Only one Ebola case left in U.S.

The second nurse who contracted Ebola from the late Thomas Duncan in Dallas has been cured of the disease.  She too was a recipient of Dr. Kent Brantly’s blood.   That leaves only one case of Ebola in the United States, Doctors without Borders physician Craig Spencer in New York.

From Amber Vinson’s discharge leaves one Ebola case in U.S. – CNN.com:

A nurse’s release Tuesday from an Atlanta hospital leaves a single person in the United States now battling Ebola, though she and others — including President Barack Obama — stressed the fight against the deadly virus isn’t over. . . .

About two weeks ago, Vinson became the second nurse from Texas Health Presbyterian Hospital Dallas to get the virus while caring for Thomas Eric Duncan, a Liberian man who began showing Ebola symptoms after arriving in Texas and died of it there. She and Nina Pham — the other Dallas nurse who was discharged from a National Institutes of Health facility in Maryland on Friday — are differ from the handful of other U.S. Ebola cases in the United States because they caught the disease in America, rather than contracting it in West Africa.

Vinson’s diagnosis came amid a wave of national concern about the prospect Ebola could spread in the United States, especially after it became known she’d flown on two commercial flights after treating Duncan.

Yet there was no such alarm Tuesday. Instead, Emory University Hospital’s Dr.
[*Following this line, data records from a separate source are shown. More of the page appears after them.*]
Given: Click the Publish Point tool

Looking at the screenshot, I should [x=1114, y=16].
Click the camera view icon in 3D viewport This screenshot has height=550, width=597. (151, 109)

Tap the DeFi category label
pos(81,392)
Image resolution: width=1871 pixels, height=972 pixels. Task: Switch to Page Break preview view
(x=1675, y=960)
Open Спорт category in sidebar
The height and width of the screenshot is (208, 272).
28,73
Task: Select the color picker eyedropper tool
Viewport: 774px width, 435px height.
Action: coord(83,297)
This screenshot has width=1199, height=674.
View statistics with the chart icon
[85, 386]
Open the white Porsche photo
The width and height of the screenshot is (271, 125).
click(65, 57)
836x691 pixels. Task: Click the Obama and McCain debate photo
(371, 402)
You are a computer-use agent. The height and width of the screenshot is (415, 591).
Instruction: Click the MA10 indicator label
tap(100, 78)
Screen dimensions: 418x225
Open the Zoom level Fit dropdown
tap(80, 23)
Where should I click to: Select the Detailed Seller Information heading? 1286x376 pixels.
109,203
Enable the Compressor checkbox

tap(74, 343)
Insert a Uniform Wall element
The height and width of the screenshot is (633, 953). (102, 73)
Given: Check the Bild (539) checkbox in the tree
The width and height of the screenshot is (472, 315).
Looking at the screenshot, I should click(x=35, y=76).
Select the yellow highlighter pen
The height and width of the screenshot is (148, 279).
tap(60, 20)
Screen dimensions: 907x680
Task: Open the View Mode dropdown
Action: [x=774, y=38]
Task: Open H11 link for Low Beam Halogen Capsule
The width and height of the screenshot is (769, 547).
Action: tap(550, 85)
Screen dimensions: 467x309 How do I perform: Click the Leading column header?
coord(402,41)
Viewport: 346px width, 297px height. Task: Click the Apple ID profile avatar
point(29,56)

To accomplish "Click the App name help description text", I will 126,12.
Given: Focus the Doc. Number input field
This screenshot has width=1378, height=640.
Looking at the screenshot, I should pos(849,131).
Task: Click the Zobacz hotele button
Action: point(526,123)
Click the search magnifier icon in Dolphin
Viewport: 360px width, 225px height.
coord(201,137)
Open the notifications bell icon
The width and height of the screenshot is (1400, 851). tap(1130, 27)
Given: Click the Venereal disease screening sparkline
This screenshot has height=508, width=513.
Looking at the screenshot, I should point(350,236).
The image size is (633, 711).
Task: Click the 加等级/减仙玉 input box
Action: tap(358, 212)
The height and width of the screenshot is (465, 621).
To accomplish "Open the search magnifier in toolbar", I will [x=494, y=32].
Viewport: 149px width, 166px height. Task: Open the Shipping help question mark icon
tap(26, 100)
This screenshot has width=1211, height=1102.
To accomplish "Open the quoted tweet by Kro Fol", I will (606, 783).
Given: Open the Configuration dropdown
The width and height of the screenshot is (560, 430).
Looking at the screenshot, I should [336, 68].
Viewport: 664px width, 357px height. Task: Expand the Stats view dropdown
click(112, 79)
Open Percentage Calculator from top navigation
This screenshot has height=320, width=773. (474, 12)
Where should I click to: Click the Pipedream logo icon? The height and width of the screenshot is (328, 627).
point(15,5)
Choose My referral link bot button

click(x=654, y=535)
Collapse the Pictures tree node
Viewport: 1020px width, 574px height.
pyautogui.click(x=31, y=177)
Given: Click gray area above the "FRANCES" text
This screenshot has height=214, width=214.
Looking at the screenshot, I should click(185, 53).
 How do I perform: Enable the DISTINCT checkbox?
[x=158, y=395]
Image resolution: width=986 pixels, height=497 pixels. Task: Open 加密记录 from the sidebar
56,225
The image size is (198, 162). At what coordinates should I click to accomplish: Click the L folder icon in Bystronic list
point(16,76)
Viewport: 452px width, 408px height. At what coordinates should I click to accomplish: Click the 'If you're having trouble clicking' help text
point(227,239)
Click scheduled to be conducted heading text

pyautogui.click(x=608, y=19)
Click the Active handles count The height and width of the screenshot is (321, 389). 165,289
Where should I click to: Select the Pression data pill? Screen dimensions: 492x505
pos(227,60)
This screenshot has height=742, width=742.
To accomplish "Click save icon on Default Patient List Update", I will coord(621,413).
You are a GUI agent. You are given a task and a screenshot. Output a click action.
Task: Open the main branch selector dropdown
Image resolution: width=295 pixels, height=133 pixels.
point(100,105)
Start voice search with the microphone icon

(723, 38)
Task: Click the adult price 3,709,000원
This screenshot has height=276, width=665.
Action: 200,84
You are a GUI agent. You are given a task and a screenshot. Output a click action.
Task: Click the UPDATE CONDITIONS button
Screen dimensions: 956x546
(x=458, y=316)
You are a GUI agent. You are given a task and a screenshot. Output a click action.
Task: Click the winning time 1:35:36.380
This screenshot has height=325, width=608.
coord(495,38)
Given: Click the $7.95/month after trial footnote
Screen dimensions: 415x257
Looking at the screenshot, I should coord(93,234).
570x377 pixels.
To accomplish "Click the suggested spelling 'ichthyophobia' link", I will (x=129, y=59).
Bruce Ribner declared Vinson “has recovered from her infection with Ebola virus, and she can return to … her community and to her life” without any concerns about infecting anyone.

Standing behind a lectern in a gray suit, Vinson thanked God as well as those at the Atlanta hospital, where she arrived October 15. She also voiced appreciation for Dr. Kent Brantly and Nancy Writebol, two Americans who got Ebola in Africa and were treated at Emory, for their contributions of plasma for people in the United States struggling with the disease.

Dr. Craig Spencer is now the only person in the United States being treated for Ebola. The 33-year-old was admitted to Bellevue Hospital in New York City after developing a fever on Thursday, six days after returning to the United States and over a week after leaving Guinea, where he worked for Doctors Without Borders.